A significant problem for the instructor of undergraduates is the lack of documentation in the work. The author maintains that the publisher (Blackwell) insisted that footnotes and bibliography be kept to a minimum. This is indeed a problem for those college instructors hoping to demonstrate to young historians the importance of footnoting one's sources and showing one's work. Thus, the audience that would most benefit from Thomas' research and writing style is denied access to her process because careful documentation is not manifest.

Thomas' assessment of the world that produced Alexander the Great is a fine introduction to Macedonian history and would serve well as one of several works offered to an undergraduate class studying the history of Alexander. The work is well written and clearly presented, especially in matters of Macedonian marriage alliances, Alexander's pedigree, and the complicated net of political alliances between Philip and various Greek states. Because the book is topically arranged, the narrative and analysis are sometimes repetitious. Again, this element, so common in thematic works, is not a sin but a virtue in a book aimed at an undergraduate audience.

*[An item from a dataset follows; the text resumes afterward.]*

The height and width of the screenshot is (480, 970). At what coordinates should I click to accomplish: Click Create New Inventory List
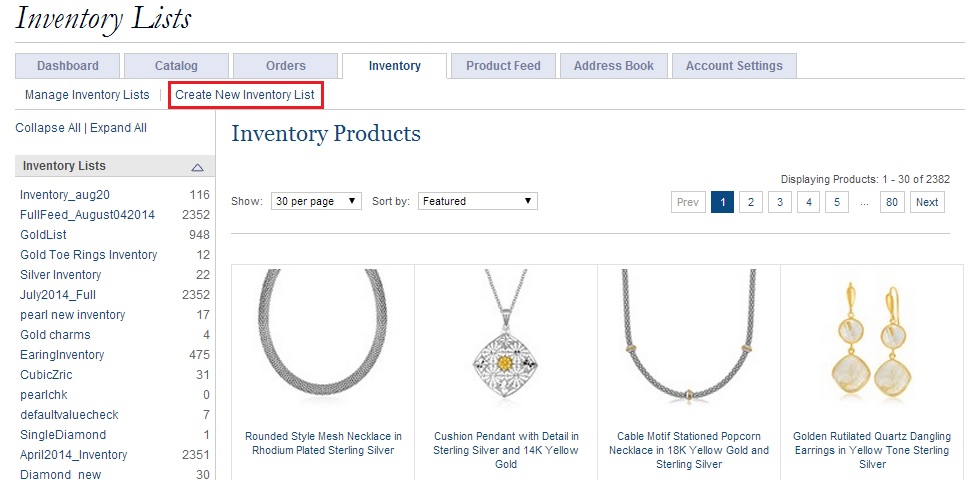pos(245,95)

Finally, despite the achievements of the work and its readability, Thomas leaves the reader wanting more. The opening and closing chapters offer a nice -- if brief -- overview of Alexander's life and times. The analysis would be far more useful if Thomas had brought out some key examples or discussed significant periods during which Alexander's world, as she has presented it, affects key decisions or events in his journey through Persia. Thomas teases the reader with the promise of just this from time to time, indicating that "we will see" how such and such a change in policy develops later, etc. Yet we are not given the opportunity. If we could have had another chapter discussing specific examples of how the lessons learned from the rugged terrain of Macedonia, the diplomacy of Philip, the teachings of Aristotle, etc. played out in the extraordinary life of Alexander, the reader would be more satisfied. As it stands, although this work features Alexander's great name in the title, it serves mainly as a work on the Macedonian background, giving us only the essential information about Alexander's military and political career and forcing us to draw our own conclusions as to how this world influenced the events of this most intriguing man's life.